Radical surgery for thoracic esophageal carcinoma is accomplished ordinarily as a combination of three approaches, i.e., the cervical, thoracic, or abdominal approaches. The mediastinal approach has also been proposed as an alternative to the cervical approach for dissection of the cervical paraesophageal lymph nodes .
Upper thoracic esophageal carcinoma (Ut)
Patients with this type of lesion usually present with lymph node metastasis, mainly in the cervical to upper mediastinal region; thus, lymph node dissection should include the cervical region. Addition of median sternotomy or manubriotomy has also been suggested to allow a better field of view of the cervicothoracic junction region. Although metastasis to the lower mediastinal or abdominal lymph nodes occurs less frequently in cases of Ut, dissection should ordinarily cover all the three regions, i.e., cervical, thoracic, and abdominal regions, including the left gastric artery lymph nodes.

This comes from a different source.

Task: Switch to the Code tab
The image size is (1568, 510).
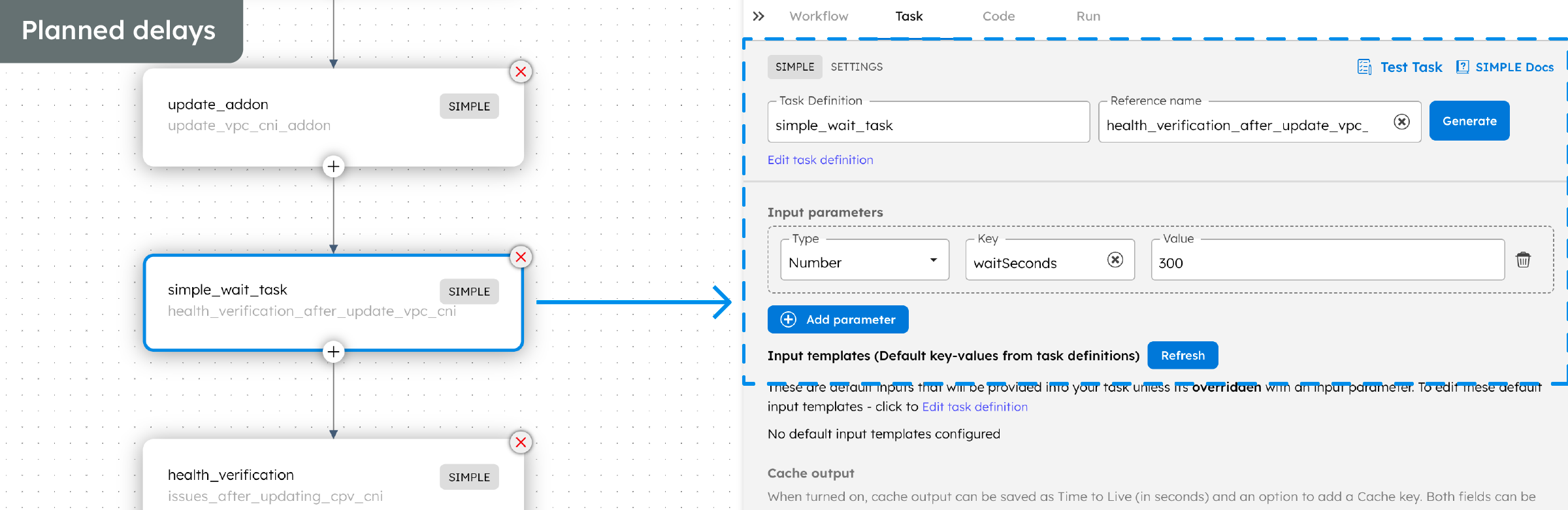Action: (x=998, y=16)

Middle thoracic esophageal carcinoma (Mt)
In general, metastatic lymph nodes in cases of Mt are relatively evenly distributed over the cervical to upper, middle, and lower mediastinal and abdominal regions. Because the involvement of cervical lymph nodes other than the cervical paraesophageal lymph nodes  is relatively rare, lymph node dissection via the intrathoracic approach instead of the cervical approach has also been proposed.
When the thoracic approach is judged to be inadequate based on the preoperative diagnosis of metastasis, it is important to add a cervical approach to dissect the lymph nodes surrounding the bilateral recurrent laryngeal nerve up to the inferior pole of the thyroid. In particular, the lymph nodes of 101L are difficult to be dissected thoroughly by thoracic manipulations alone, and additional dissection via a cervical incision is necessary. In addition, supraclavicular lymph nodes  cannot be dissected by thoracic manipulations, and a cervical approach is necessary for secure lymph node dissection in this region.
Lower thoracic esophageal carcinoma (Lt)
In cases of Lt, while lymph node metastasis mainly occurs in the mediastinal and abdominal regions, metastasis to the cervical lymph nodes may also occur, albeit at a lower frequency. The optimal approach for lymph node dissection remains under discussion; while some propose adding the cervical approach, similar to the case for Mt, others regard the thoracic approach as being superior. Because metastasis to the upper mediastinal lymph nodes is less frequent in cases of superficial carcinoma of the lower thoracic esophagus, there is a view that the extent of lymph node dissection could be minimized and that cervical lymph node dissection could be omitted altogether in some cases.
Method of reconstruction (Table 2)
Route of reconstruction
Three routes, i.e., the antethoracic, retrosternal, and posterior mediastinal (including intrathoracic) routes, are available for reconstruction. The route employed varies according to the case, and each route has its own advantages and disadvantages. Recently, the posterior mediastinal route is the most frequently used for reconstruction when high intrathoracic anastomosis is included. Because surgery for second primary cancer in the gastric tube is difficult after reconstruction via the posterior mediastinal route, the risk of carcinoma occurring in the gastric tube should be considered particularly when long survival is expected.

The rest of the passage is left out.